JOB A — Please return, unchanged, the part of the records that opens with the line containing "The height and" and closes with the line containing "point(339,650)", with both of those lines included.

TEXT SEGMENT —

□ □ □ □

- Associated Press - Friday, June 26, 2015

McLEAN, Va. (AP) - A man whose claim about a stolen iPad left a deaf man jailed for six weeks has now recanted his accusation.

Abreham Zemedagegehu, who is homeless, spent six weeks at the Arlington jail last year on charges that he stole the iPad.

Last week, though, the man who accused Zemedagegehu formally rescinded that claim. Robert L. Mason, who is also deaf and homeless, admitted he was mistaken to settle a lawsuit that Zemedagegehu had filed against him in the District of Columbia accusing Mason of making false accusations.

Zemedagegehu pleaded guilty in March 2014 to misdemeanor theft charges. He says he took the plea only because they promised to sentence him to time served, and he wanted to get out of jail.

He already tried once to have the conviction reversed, but a judge refused, saying he missed his window to appeal.

□ □ □ □

DATA FOR THIS TASK —
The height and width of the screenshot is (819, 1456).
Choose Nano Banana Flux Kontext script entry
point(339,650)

□ □ □ □

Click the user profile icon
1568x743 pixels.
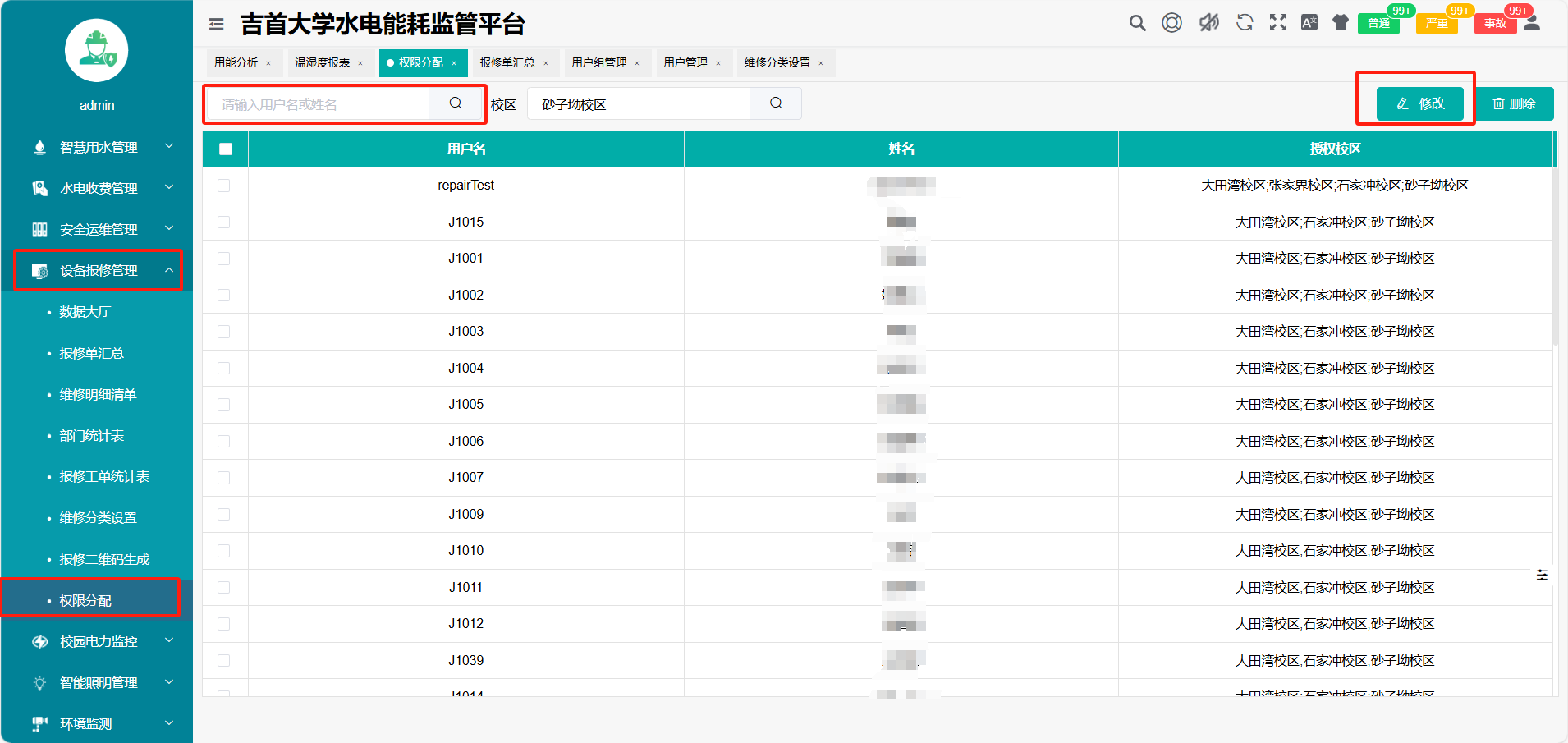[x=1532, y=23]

□ □ □ □

JOB B — According to the news report about the stolen iPad accusation, how long was Abreham Zemedagegehu held at the Arlington jail?

FINAL ANSWER A —
The height and width of the screenshot is (819, 1456).
Choose Nano Banana Flux Kontext script entry
point(339,650)

FINAL ANSWER B — Six weeks.